2. Nach dem dargestellten Maßstab ist die Verfassungsbeschwerde begründet, soweit sie
zur Entscheidung angenommen ist.
Landgericht und Oberlandesgericht haben in den angegriffenen Beschlüssen die
Beschwerde des Beschwerdeführers ausschließlich unter Hinweis auf die Beendigung der
Freiheitsentziehung für unbegründet gehalten. Sie haben damit den Anspruch des
Beschwerdeführers aus Art. 19 Abs. 4 GG verletzt.
3. Die Entscheidungen beruhen auf dem dargelegten Fehler. Es ist nach dem Vortrag des
Beschwerdeführers nicht auszuschließen, daß sich die Freiheitsentziehung bei näherer
Prüfung im Beschwerdeverfahren als rechtswidrig erweist.

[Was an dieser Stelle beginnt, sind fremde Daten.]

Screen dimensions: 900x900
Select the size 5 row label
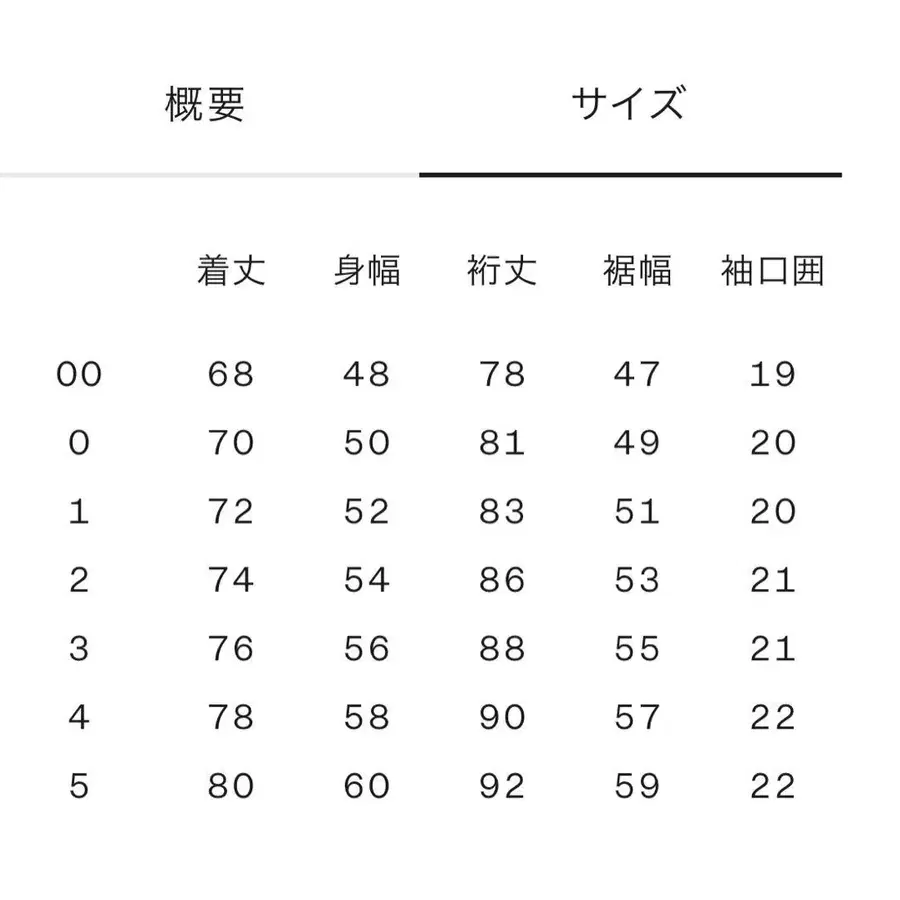79,786
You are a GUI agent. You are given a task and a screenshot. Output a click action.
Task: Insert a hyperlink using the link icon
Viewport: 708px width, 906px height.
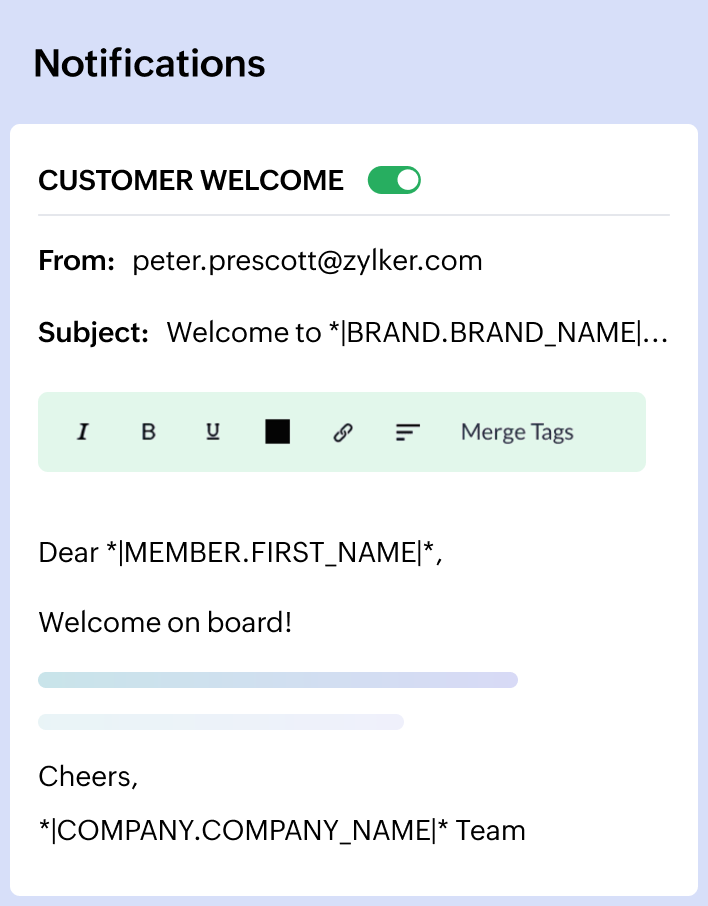click(343, 432)
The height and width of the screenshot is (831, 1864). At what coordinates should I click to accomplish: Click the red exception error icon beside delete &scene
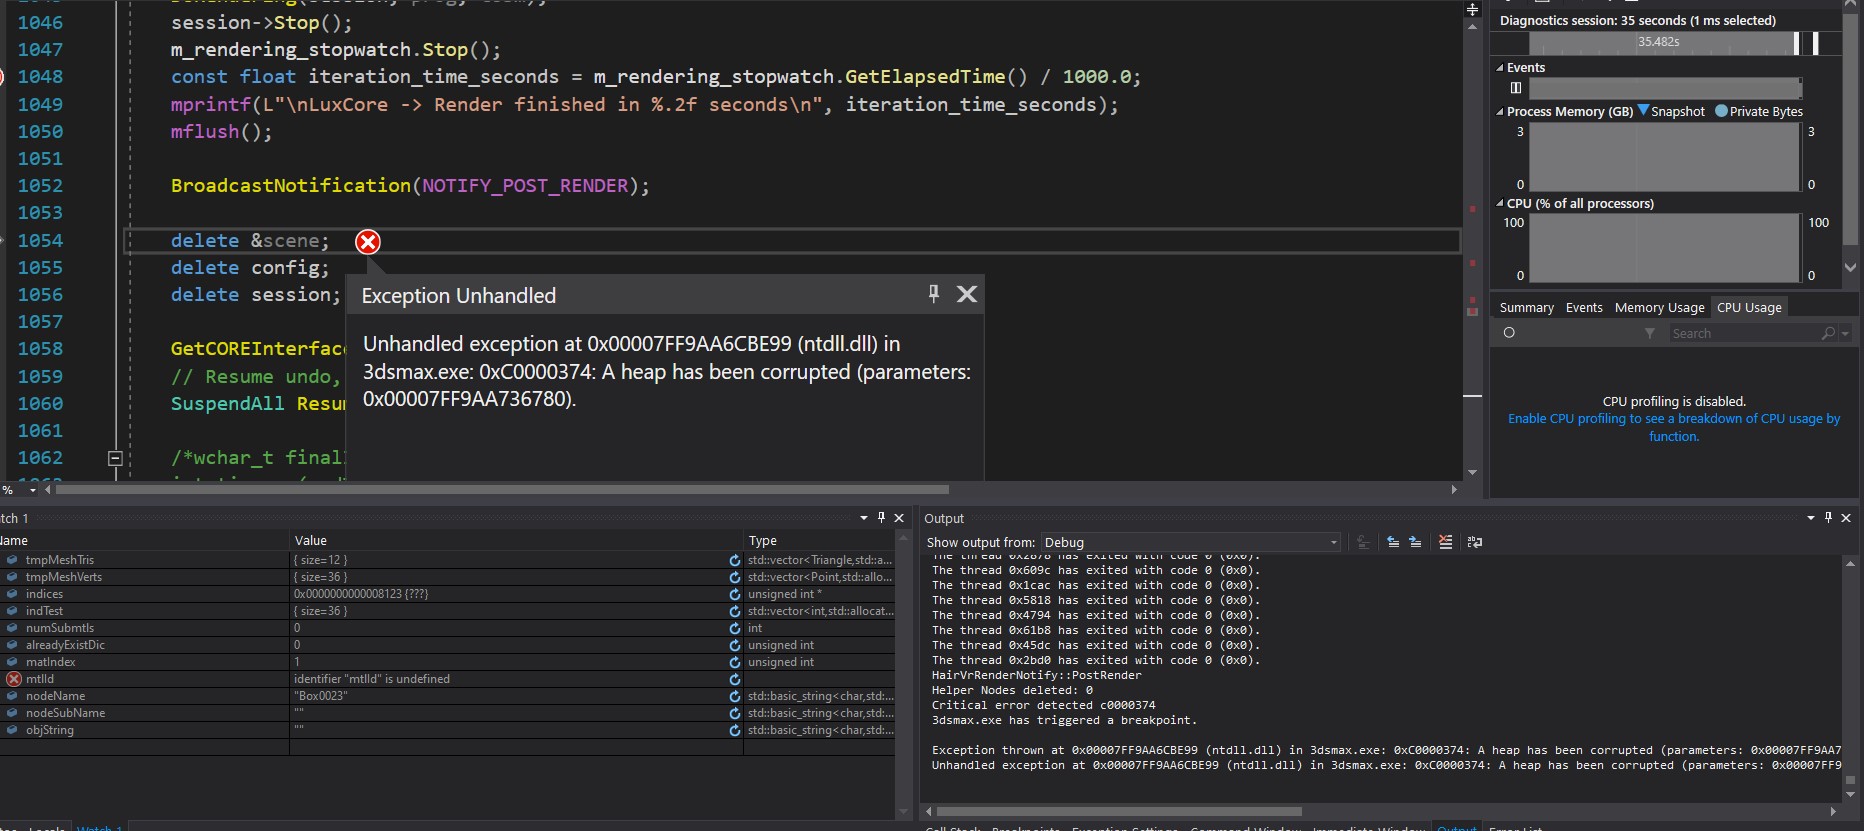point(368,242)
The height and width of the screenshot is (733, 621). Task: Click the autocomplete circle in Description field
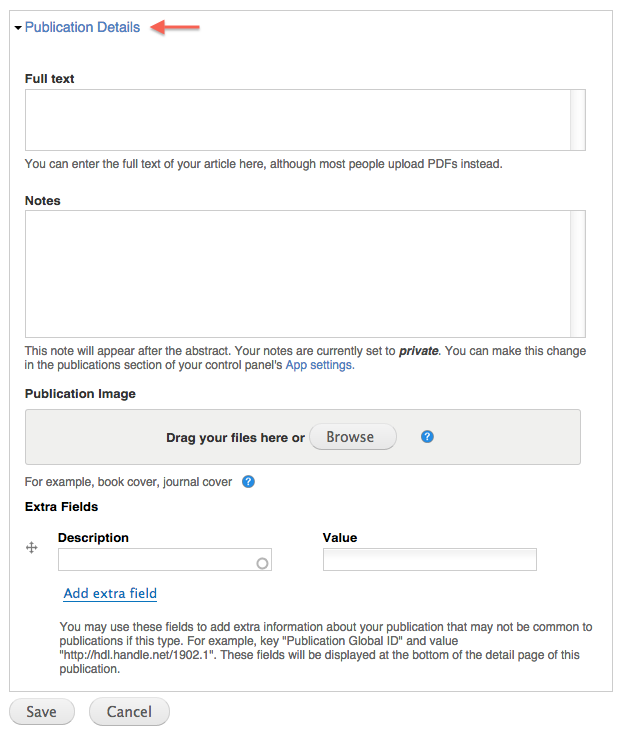click(x=262, y=563)
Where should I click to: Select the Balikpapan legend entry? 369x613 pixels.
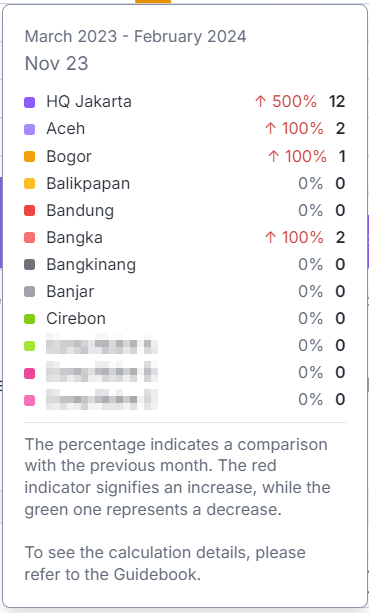click(88, 183)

Die angegriffenen Beschlüsse
sind daher aufzuheben, die Sache ist an das Landgericht zurückzuverweisen.
4. Soweit die Verfassungsbeschwerde sich gegen den Beschluß des Amtsgerichts und die
Maßnahme der Polizei richtet, kann sie nicht zur Entscheidung angenommen werden.
Insoweit ist sie nach dem Grundsatz der Subsidiarität unzulässig, da - wie sich aus den
vorstehenden
Ausführungen ergibt - eine Nachprüfung der Rechtmäßigkeit der
Freiheitsentziehung durch die Fachgerichte noch möglich ist.
5. Die Entscheidung über die Erstattung der notwendigen Auslagen beruht auf § 34a Abs. 2
BVerfGG. Da der Beschwerdeführer sein mit der Verfassungsbeschwerde verfolgtes
Rechtsschutzziel im wesentlichen erreicht hat, ist eine Auslagenerstattung in vollem Umfang
angemessen.
Diese Entscheidung ist unanfechtbar.